The general consensus of the group was that OHMCC would function in a transitional capacity, eventually moving in the direction of the ELC taking responsibility for the building.
New director, security
Black reported that the National Association for the Education of Young Children (NEAYC) documents were being prepared and would be ready for a September deadline as part of the process of determining ELC eligibility for accreditation. Once the paper work is submitted, the NEAYC will assign a coordinator to help the ELC through the process.
Sue Black is also stepping down as director. The ELC is in the midst of a search for a new director, but with the interview process not completed at the point of the meeting, the interview committee was unable to make a recommendation. To ease the transition to a new director, a team consisting of Sherry Carley, Michele Little and Donna Corey have agreed to work with the new appointee in a process of training and mentoring.
In addition, staff and board members will offer insight and advice from their own areas of interest and expertise.
Security and HVAC
Since the Newtown school tragedy, the local pre-school has been working to strengthen security. Closter reported that Darren Delaney, a security specialist and former state policeman, had met with members of the Security Committee, and the group agreed to implement some of his suggestions: to repair the panic alarm hardware, to have snow fencing installed, to ask Lyn Brown to work on containing the front shrubberies, to contact a locksmith and to return doorbells to good working order.
In addition, Closter planned to meet with Bill McCombe to fine-tune the security camera and to speak with Police Chief Vince Carlone to discuss funding possibilities.
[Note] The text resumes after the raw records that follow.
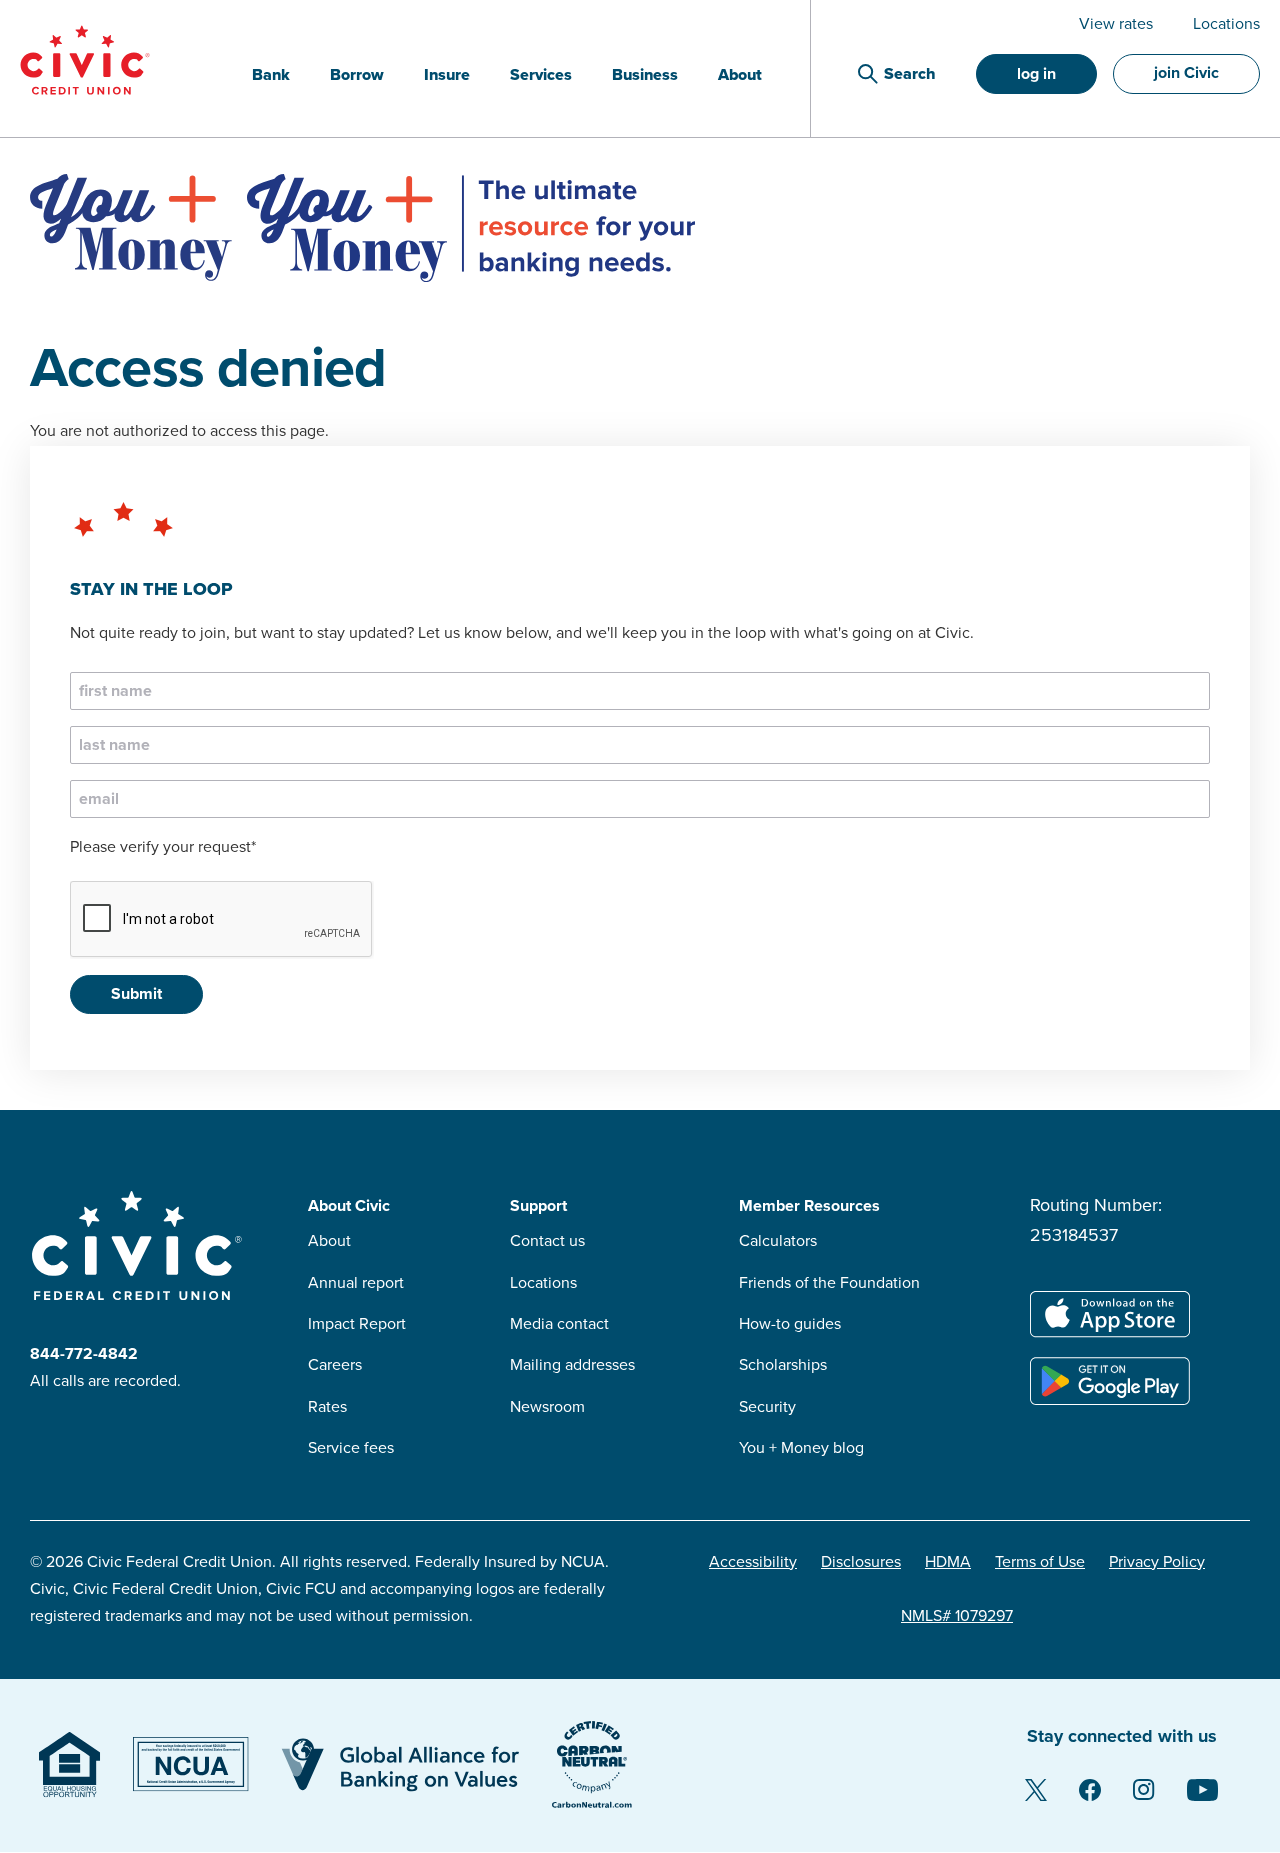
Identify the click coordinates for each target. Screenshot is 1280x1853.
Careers (335, 1365)
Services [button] (541, 75)
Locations (1226, 24)
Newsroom (547, 1407)
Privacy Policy (1157, 1562)
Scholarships (783, 1365)
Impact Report (357, 1324)
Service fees (351, 1448)
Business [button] (645, 75)
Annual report (356, 1283)
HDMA (948, 1562)
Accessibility (753, 1562)
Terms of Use (1040, 1562)
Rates (327, 1407)
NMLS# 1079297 (957, 1616)
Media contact (559, 1324)
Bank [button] (271, 75)
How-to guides (790, 1324)
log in (1036, 74)
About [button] (740, 75)
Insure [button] (447, 75)
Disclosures (861, 1562)
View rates (1116, 24)
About (329, 1241)
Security (767, 1407)
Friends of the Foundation (829, 1283)
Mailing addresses (572, 1365)
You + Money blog (801, 1448)
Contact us (547, 1241)
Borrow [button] (357, 75)
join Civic (1186, 73)
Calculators (778, 1241)
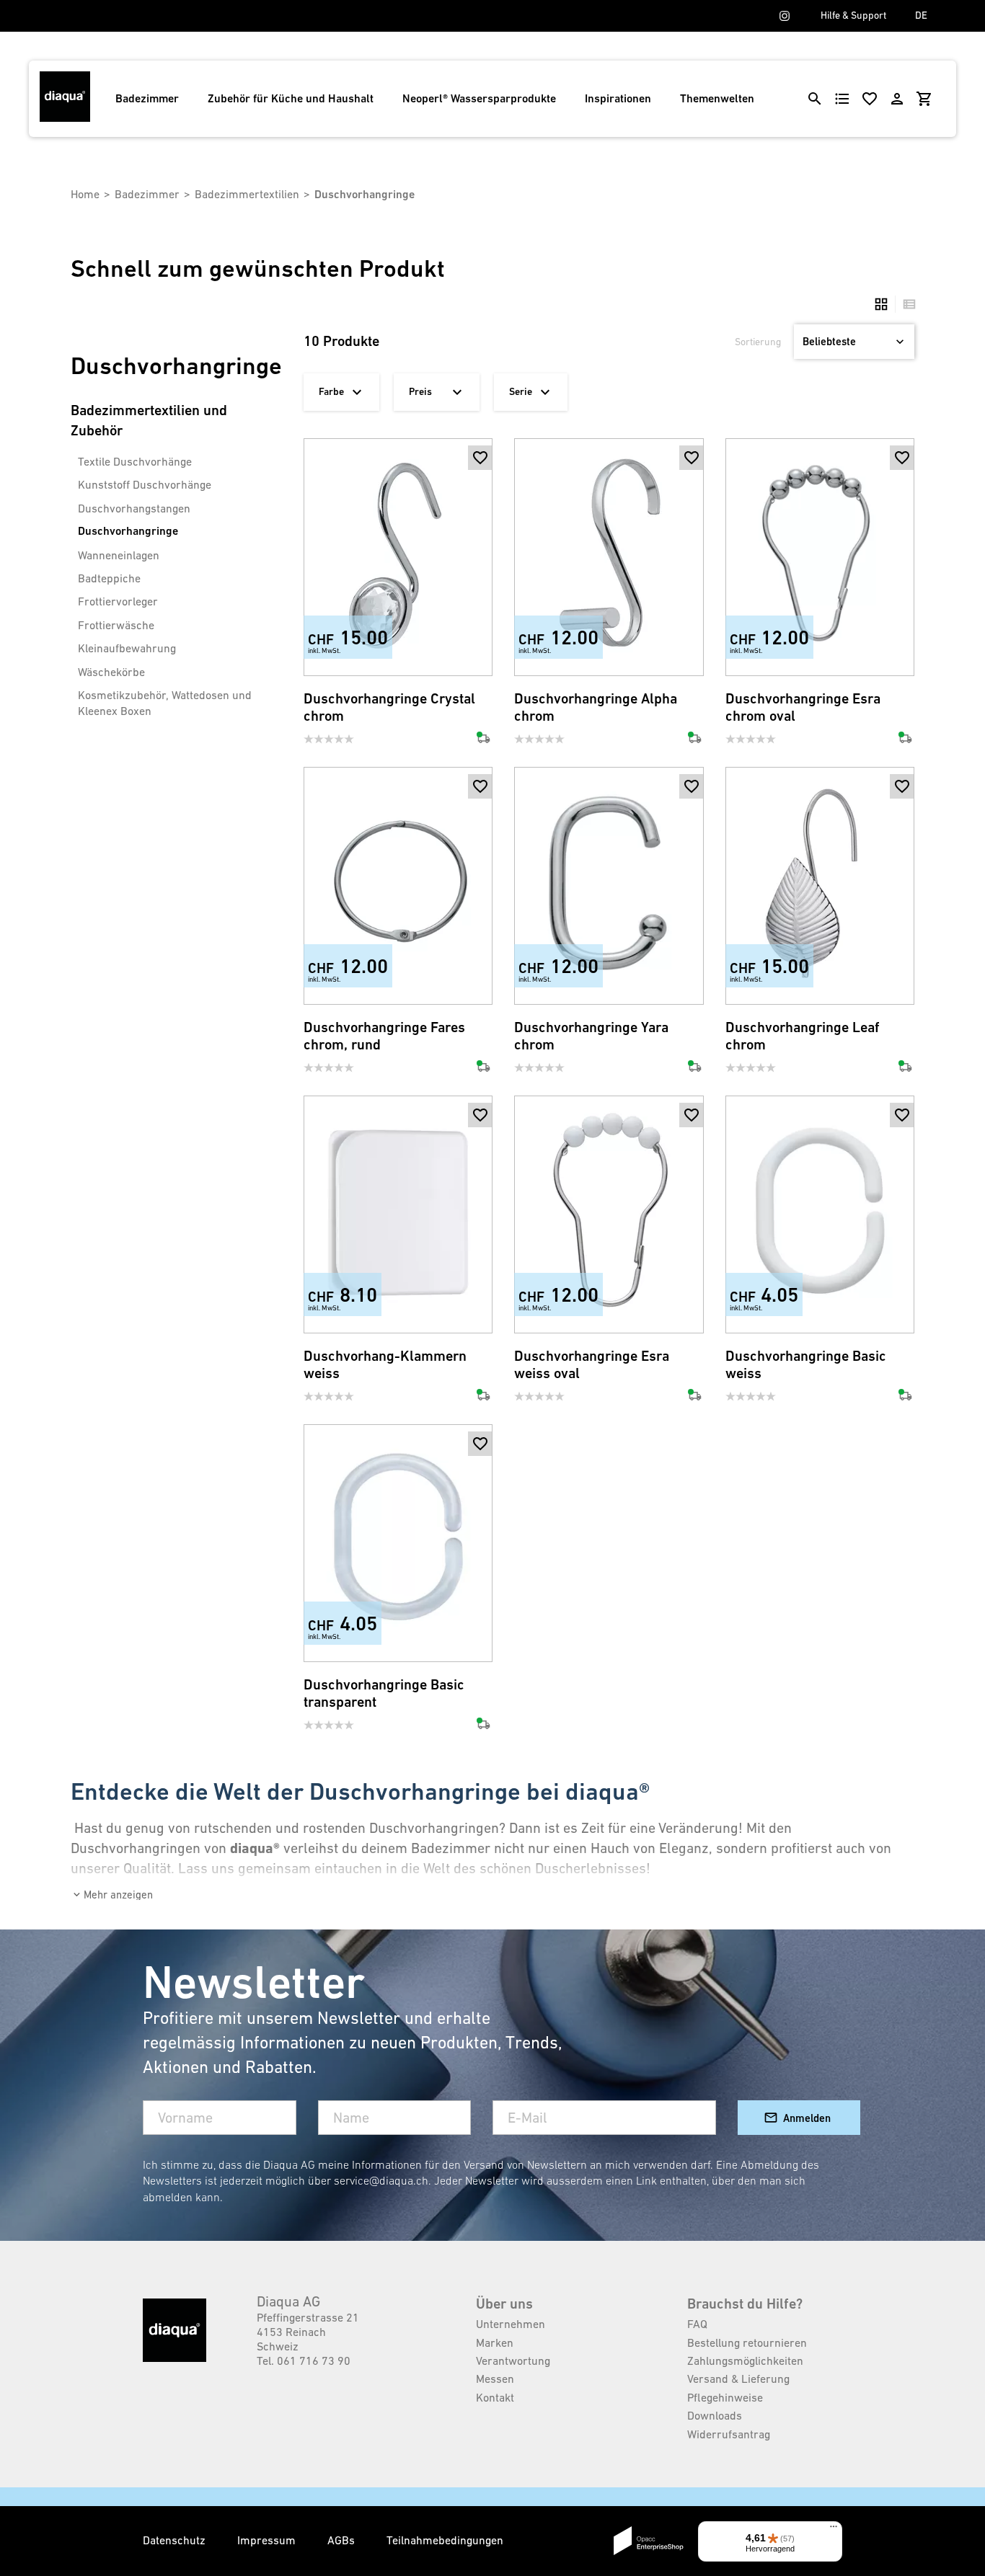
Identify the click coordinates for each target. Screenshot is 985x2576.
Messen (495, 2378)
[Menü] (833, 2530)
Robb explained that HVAC Mechanical Systems submitted an estimate to ELC of $6,700 to install an air conditioning system in the center. Before accepting the expenditure, the group agreed to look for second opinions. This summer, interior temperatures had risen so high as to require the center to close a few times.
Stacy Henshaw updated the status of the playground, noting that according to the Department of Children, Youth and Families (DCYF) guidelines there must be divided play areas for each separate age group of children. The ELC has two such distinct groups: toddlers and preschoolers.
To meet state standards, Henshaw contacted architect Bob Hiza, who had a proposal for installing a shed, extending fencing and separation of the playground into two separate areas. Henshaw said that the plan would need to be presented at upcoming meetings with the Planning Board and the Historic District Commission. She added the process might take up to six months.
Parking continued to be an ongoing problem, as well, and though the board entered into a lively discussion, the issue was tabled for the September meeting when the group committed itself to creating a long-term parking plan.
The next meeting is set for Sept. 11.